Standard nie potrzebował wiele czasu, aby się otrząsnąć. Krótko potem bramkarz rywala zbił piłkę na poprzeczkę, dopiero w kolejnych minutach mecz się uspokoił. W drugiej połowie było trochę ciekawiej – poprzeczka Oostende, pudło Standardu na niemal pustą bramkę. W końcówce gospodarze strzelili po rzucie rożnym, trochę szczęśliwie, bo piłka przetoczyła się między nogami bramkarza, a ten nie zdążył jej wygarnąć zza linii bramkowej. Standard musiał się mocno namęczyć, aby osiągnąć to skromne zwycięstwo.

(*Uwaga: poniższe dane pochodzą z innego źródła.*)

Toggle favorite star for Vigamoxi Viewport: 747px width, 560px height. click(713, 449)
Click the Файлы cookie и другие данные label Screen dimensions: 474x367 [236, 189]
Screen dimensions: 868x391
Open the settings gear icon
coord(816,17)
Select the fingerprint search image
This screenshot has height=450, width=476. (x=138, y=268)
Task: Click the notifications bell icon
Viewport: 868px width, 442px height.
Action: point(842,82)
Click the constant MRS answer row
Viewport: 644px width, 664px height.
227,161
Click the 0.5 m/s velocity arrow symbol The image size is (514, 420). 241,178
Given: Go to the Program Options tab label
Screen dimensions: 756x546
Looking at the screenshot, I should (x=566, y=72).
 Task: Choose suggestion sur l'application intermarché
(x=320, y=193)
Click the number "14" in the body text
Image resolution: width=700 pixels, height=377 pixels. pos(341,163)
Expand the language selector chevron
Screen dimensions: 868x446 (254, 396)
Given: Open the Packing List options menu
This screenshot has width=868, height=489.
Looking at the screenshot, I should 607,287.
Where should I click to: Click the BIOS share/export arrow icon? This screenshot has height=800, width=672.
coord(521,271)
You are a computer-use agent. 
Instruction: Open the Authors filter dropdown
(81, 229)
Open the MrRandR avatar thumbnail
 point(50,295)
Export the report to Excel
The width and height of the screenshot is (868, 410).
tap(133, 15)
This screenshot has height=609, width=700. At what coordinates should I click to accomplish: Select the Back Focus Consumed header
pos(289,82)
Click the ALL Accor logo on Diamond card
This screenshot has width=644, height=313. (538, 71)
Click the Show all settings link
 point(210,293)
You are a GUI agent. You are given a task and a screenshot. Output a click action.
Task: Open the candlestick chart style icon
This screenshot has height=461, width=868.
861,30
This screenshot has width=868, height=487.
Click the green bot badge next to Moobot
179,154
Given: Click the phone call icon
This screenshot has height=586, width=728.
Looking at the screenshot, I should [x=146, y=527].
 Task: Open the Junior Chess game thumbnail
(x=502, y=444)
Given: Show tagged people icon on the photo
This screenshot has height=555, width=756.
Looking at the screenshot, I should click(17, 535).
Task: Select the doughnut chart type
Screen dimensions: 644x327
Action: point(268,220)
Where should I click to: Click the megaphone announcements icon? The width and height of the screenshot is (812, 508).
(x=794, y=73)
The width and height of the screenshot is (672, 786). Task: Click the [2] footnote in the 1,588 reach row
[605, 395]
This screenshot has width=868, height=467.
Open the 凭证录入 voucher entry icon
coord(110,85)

W pucharach nie było już tak dobrze. Rangers jak to Rangers, sprawiali wrażenie, że są w zasięgu, ale tak naprawdę nie pozwolili Standardowi na wiele, podobnie jak Lechowi. Druga połowa toczyła się w trudnych warunkach atmosferycznych, Standard zmarnował w końcówce sytuację, a potem dostał gola na 0:2 z połowy boiska. W Lizbonie z kolei niemal wyłącznie się bronił, tu zaskakujący mógł być wynik do przerwy (0:0), a potem Benfica do przełamania potrzebowała rzutów karnych. Trzeba powiedzieć, że Standard potrafił bronić dość solidnie, a wracając do meczu z Ostendą, nie zmieniła tego nawet kontuzja Vanheusdena.
Między meczami z Lechem:
8 listopada, 13:30 Antwerp – Standard
21 listopada, 16:15 Standard – Eupen
Nie ma tego dużo, bo rewanż Lecha w Belgii nastąpi wkrótce po przerwie na kadrę. Wyjazd do Antwerpii do łatwych nie należy, ale już po powrocie do gry Standard będzie miał trochę łatwiej na papierze.
Miasto i stadion
Lech ostatnio trafiał do miast postindustrialnych w Belgii. Tym razem nie będzie inaczej. Liège, podobnie jak Charleroi, mieści się w Walonii, w przeszłości funkcjonowały tam huty żelaza i stali. Obecnie przemysł stracił tam na znaczeniu, ale wciąż ma swój wkład w gospodarce miasta.
Jeżeli ktoś miałby już dość wyłącznie oglądania kopalń i hut, to do zwiedzenia byłyby m.in. centrum miasta, pałac biskupi na pl. św. Lamberta, archeologiczne Muzeum Curtiusa czy futurystyczna stacja kolejowa Liège-Guillemins.
fot. commons.wikimedia.org
Stade Maurice Dufranse (od jednego z prezydentów klubu) lub Stade de Sclessin (od nazwy dzielnicy miasta) to dom Standardu oraz jedna z aren Euro 2000. Z jednej strony znajduje się nad rzeką Mozą, z drugiej – nieopodal fabryki ArcelorMittal.
Jest to trzeci co do pojemności stadion w Belgii z liczbą 27 760 miejsc. Obiekt jest znany z żywiołowej atmosfery, którą tworzą kibice Standardu. Z jednej strony szkoda, bo Lechowi po kibicach m.in. Hammarby i Rangers odpada starcie z kolejną głośną grupą kibiców. Z drugiej, ten brak atmosfery z pewnością Standardowi nie pomoże.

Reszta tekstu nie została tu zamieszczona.